◆ Given passage:

▬▬▬▬▬▬▬▬▬▬

Some family members don’t remember any discussion of a video.

Jan Stevens, father of Ambassador Chris Stevens, told PolitiFact that the first time he heard anything about a video was when the Washington Post Fact Checker called him with a similar question. He confirmed that he heard "nothing whatsoever" about a video from Clinton but declined to comment further.

Tyrone Woods’ mother, Cheryl Bennett, told PolitiFact that when she spoke with Clinton, she "never heard the word ‘video’ mentioned. That’s just a fact." Bennett, who is estranged from Charles Woods, said the motivation behind the attack didn’t come up in her brief interaction with Clinton.

Barbara Doherty, Glen Doherty’s mother, didn’t recall talking with Clinton about a video and said she remembered Clinton as being sincere and crying, according to the Washington Post.

Clinton, for her part, flatly denies saying anything about the film in her one-on-one with the families. On Dec. 30, 2015, New Hampshire’s Conway Daily Sun asked her about the allegation that she lied to the families.

▬▬▬▬▬▬▬▬▬▬

◆ Data excerpt:
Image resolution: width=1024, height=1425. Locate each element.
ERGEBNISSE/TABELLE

▬▬▬▬▬▬▬▬▬▬

◆ Problem statement:
Copy out the passage above about the victims' family members and whether Clinton mentioned a video, word for word, keeping its paragraph breaks.

◆ Answer to the problem:
Some family members don’t remember any discussion of a video.

Jan Stevens, father of Ambassador Chris Stevens, told PolitiFact that the first time he heard anything about a video was when the Washington Post Fact Checker called him with a similar question. He confirmed that he heard "nothing whatsoever" about a video from Clinton but declined to comment further.

Tyrone Woods’ mother, Cheryl Bennett, told PolitiFact that when she spoke with Clinton, she "never heard the word ‘video’ mentioned. That’s just a fact." Bennett, who is estranged from Charles Woods, said the motivation behind the attack didn’t come up in her brief interaction with Clinton.

Barbara Doherty, Glen Doherty’s mother, didn’t recall talking with Clinton about a video and said she remembered Clinton as being sincere and crying, according to the Washington Post.

Clinton, for her part, flatly denies saying anything about the film in her one-on-one with the families. On Dec. 30, 2015, New Hampshire’s Conway Daily Sun asked her about the allegation that she lied to the families.